I am curious about experiences from those changing VARs. We are migrating our cameras to a new back end, and also changing VARs. The VAR has a presence at our location doing maintenance and new installs and there will be some overlap while systems are run in parallel. How likely is it that a VAR or their technician would intentionally cause problems given that the video is potentially used for law enforcement?

I would think, unless they are crazy, that they would not tamper with the equipment, as that's likely a crime. It could happen but, overall, I doubt that is common.

However, the big practical risk is the outgoing integrator not providing any help. This is an especially big concern if there is poor documentation or the products being used have a history of reliability problems.
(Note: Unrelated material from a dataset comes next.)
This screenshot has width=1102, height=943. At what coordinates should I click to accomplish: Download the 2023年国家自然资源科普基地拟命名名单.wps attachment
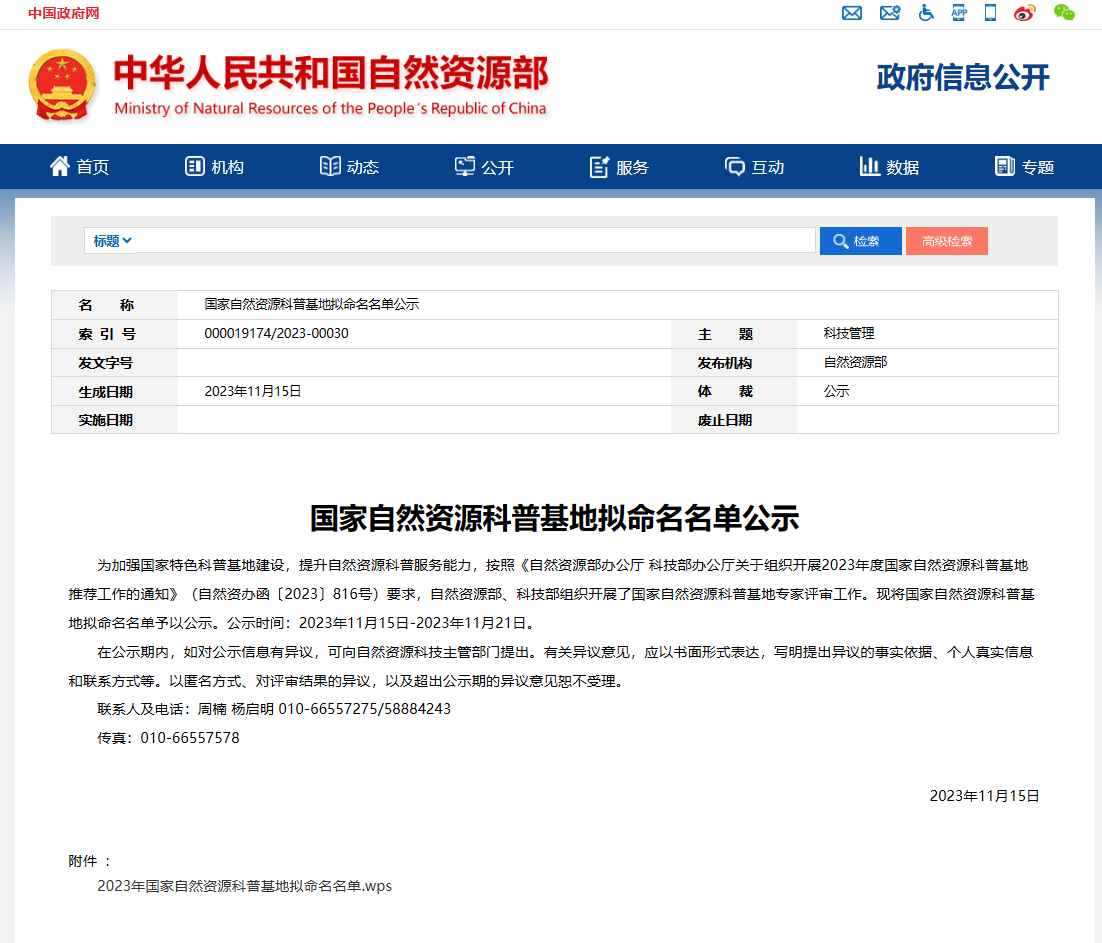pyautogui.click(x=244, y=886)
They could stonewall and make it far harder for the new one to figure out problems, etc.

We were the VAR in exactly this type of situation several years ago. A (now) client wasn't happy with their current service provider, wanted to move up in technology for a new site, and their current integrator wasn't prepared to provide or support that technology... so we got the gig. Our predecessor was still under an FSA for existing systems, but even then, the client was more than happy to pay us for same-day or next-day support when the predecessor dropped the service ball repeatedly (three weeks to even get a response to one service call; they called us when nobody had actually attended three weeks after that).

AND the client was very understanding when it took us extra time to try to figure out and unravel some of what the last guys had done (love clients like that).

Ultimately the transition wasn't too painful - as the old systems died, they were simply replaced with our systems. It helped that a good friend of mine actually worked for the other integrator and, since he really liked the client and had worked on all their sites too, was glad to provide a little phone assistance from time to time. But I expect that's not the norm for most.

Another similar situation arose when a property management company we deal with called us in to service access controls at a condo complex they handled. The building caretaker was a really great guy, but we were told the strata council was a nightmare and that's why their previous VAR had dumped them... well, we figured, how bad can it really be? They don't want the work, we'll take it! I called the VAR to get the login info for the access control system, and they were more than happy to provide it, probably out of sympathy: it wasn't long before we too, told the strata to get bent... and the management company followed suit shortly after that.

If these guys ever get someone else to look after their access, and the new VAR calls me looking for help... I'll probably be more than happy to provide it, along with a warning.

Personally if I had a customer drop to switch from me, I would close myself in the MDF closet and pull one of these.

"VAR had dumped them... well, we figured, how bad can it really be? They don't want the work, we'll take it!"

Undisclosed Integrator: you learned the hard way that your logic statement was flawed. While integrators sometimes get fired by the customer for reasons out of the integrators control (smooth-talking competitor; perceptions that differ from the integrators, etc), the opposite is almost never true.

If an integrator walks away from a (paying) customer, and that customer approaches you..... turn and flee with great haste. No integrator 'doesn't want the work' - unless there is a very compelling reason for not wanting it.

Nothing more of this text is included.